→ **PROBLEM**: Using the data that follows, output only the lines from the line with "Screen dimensions: 1092x1094" up to and including the line with "This screenshot has height=596, width=834.", exactly, leaving pictures aside.
******************************
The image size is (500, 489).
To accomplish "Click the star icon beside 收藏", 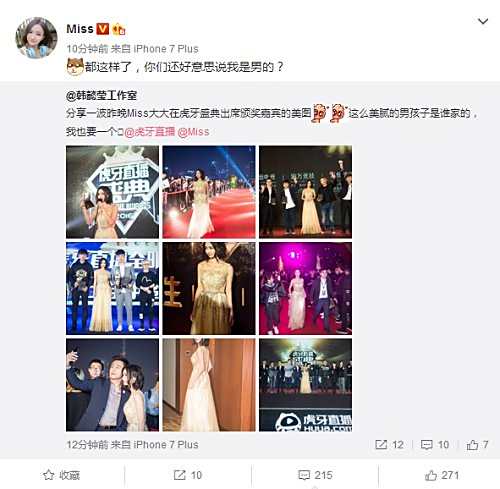I will click(x=49, y=475).
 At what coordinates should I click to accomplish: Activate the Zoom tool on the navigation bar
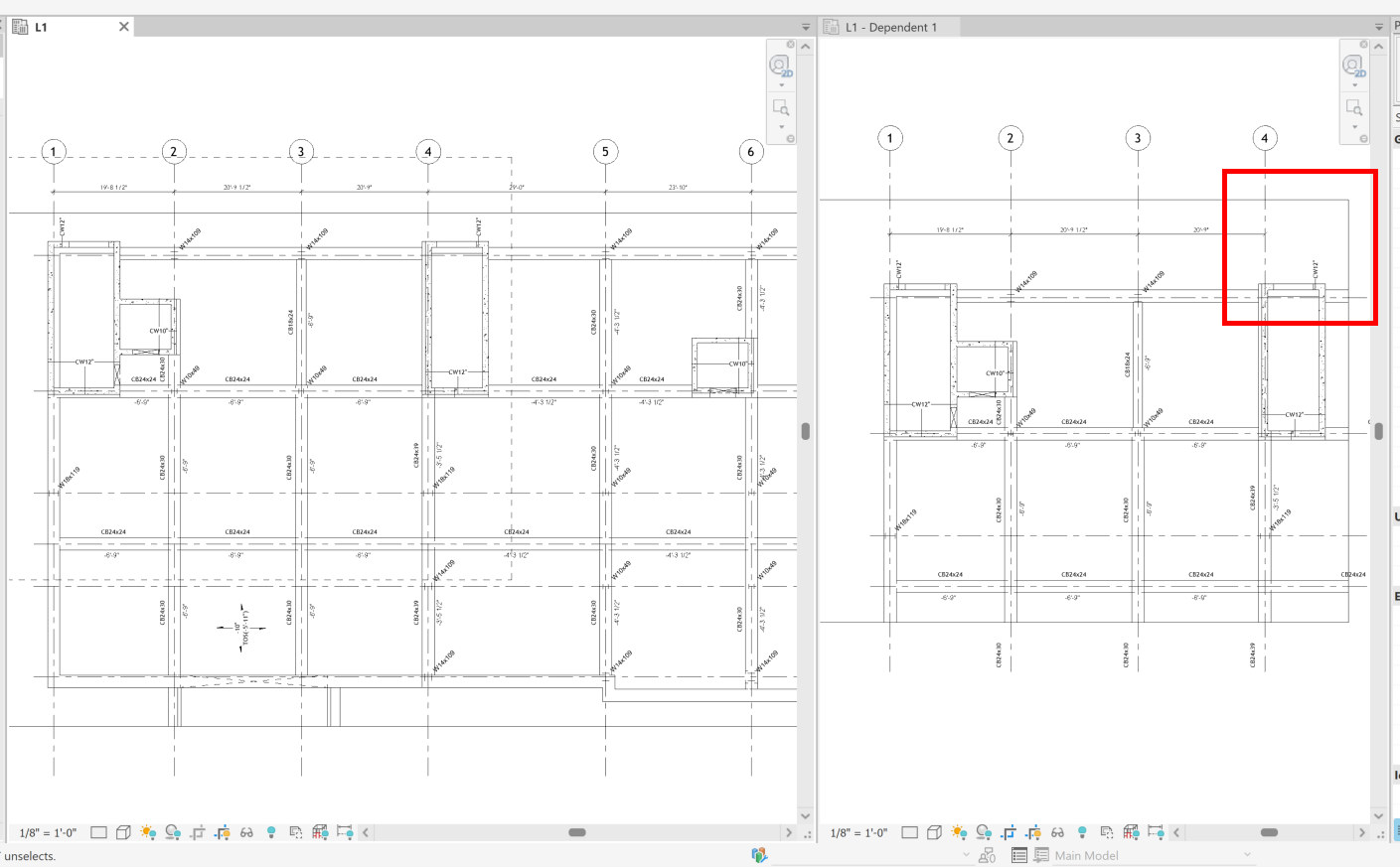point(781,106)
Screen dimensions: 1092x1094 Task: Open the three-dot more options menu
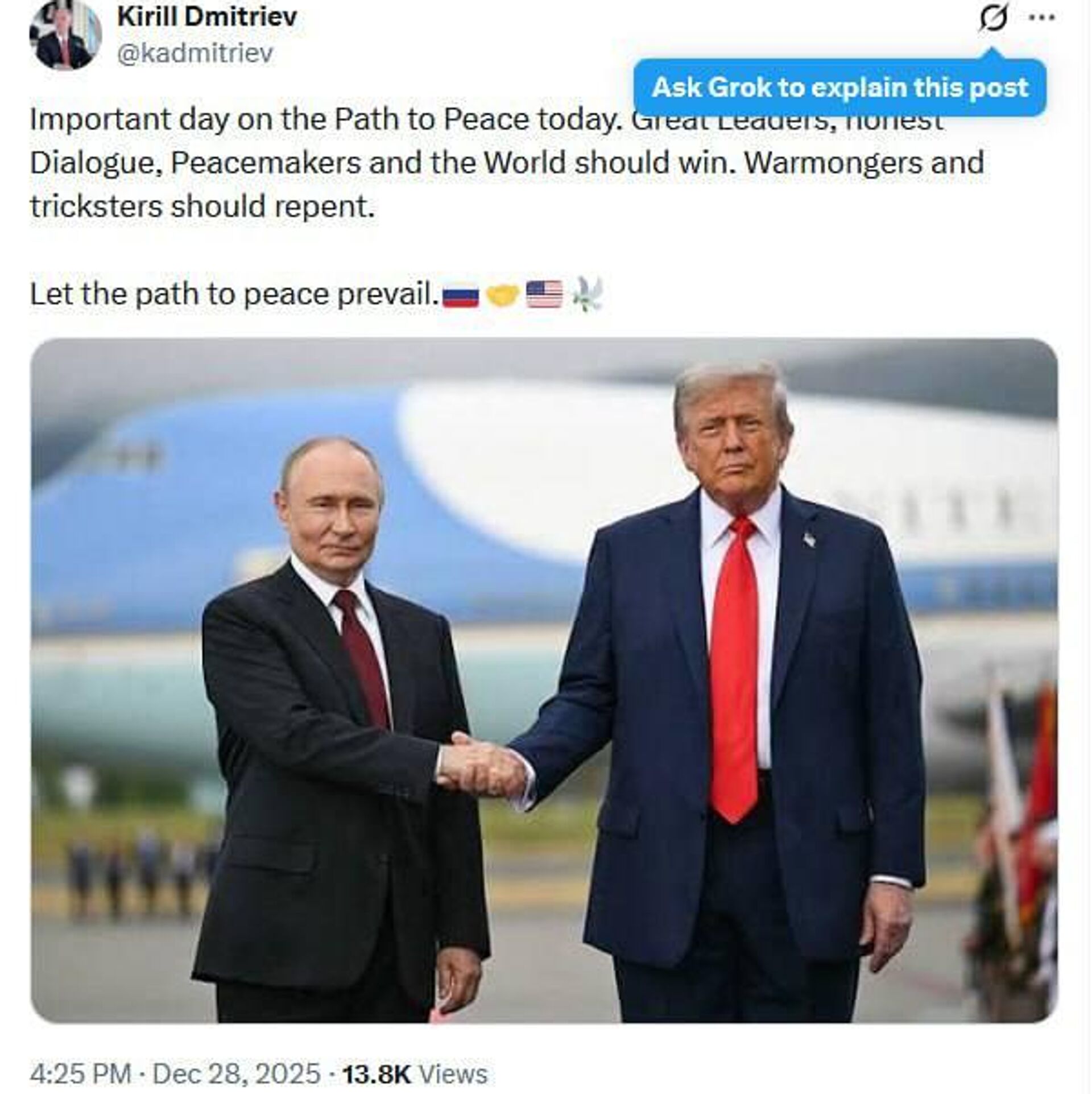tap(1043, 18)
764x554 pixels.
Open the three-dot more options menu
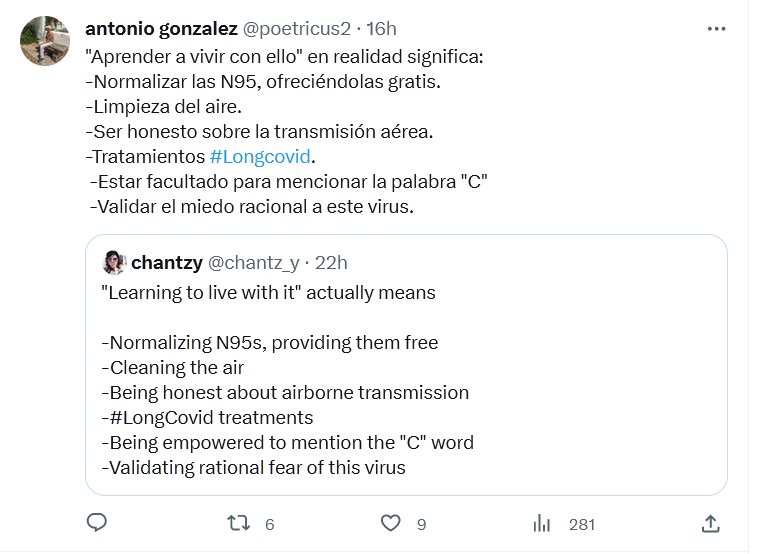pos(716,30)
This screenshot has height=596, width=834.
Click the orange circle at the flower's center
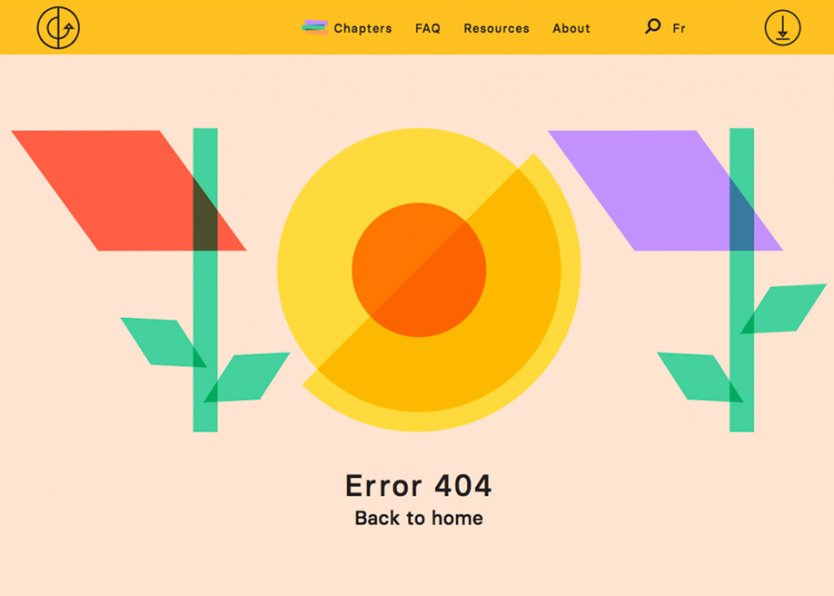point(420,270)
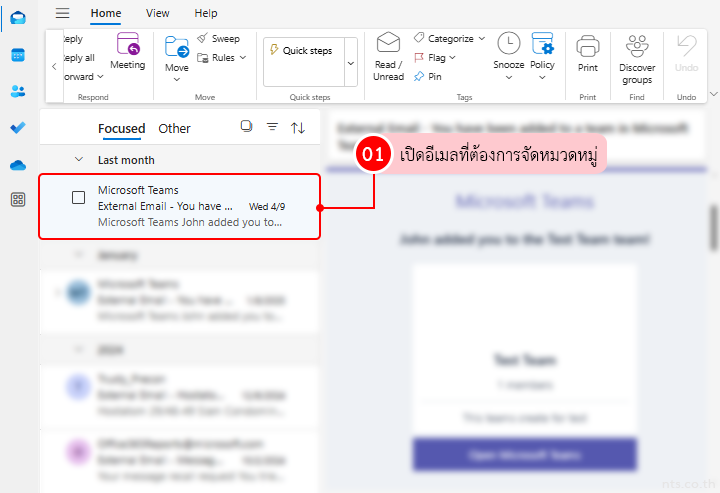The width and height of the screenshot is (720, 493).
Task: Open the Calendar icon in the left sidebar
Action: click(18, 55)
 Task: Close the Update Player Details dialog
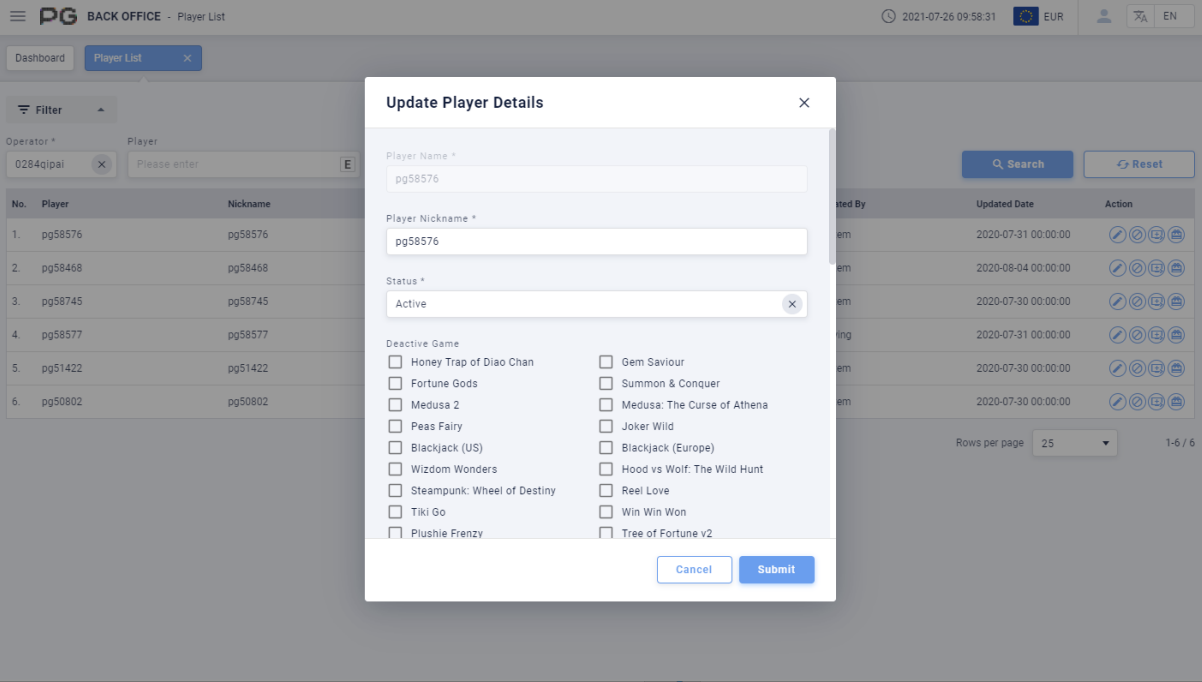click(x=804, y=103)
******************************
→ **RESPONSE TO THE TASK**:
Screen dimensions: 1092x1094 Task: Open the three-dot more options menu
tap(1043, 18)
764x554 pixels.
Open the three-dot more options menu
pos(716,30)
This screenshot has height=596, width=834.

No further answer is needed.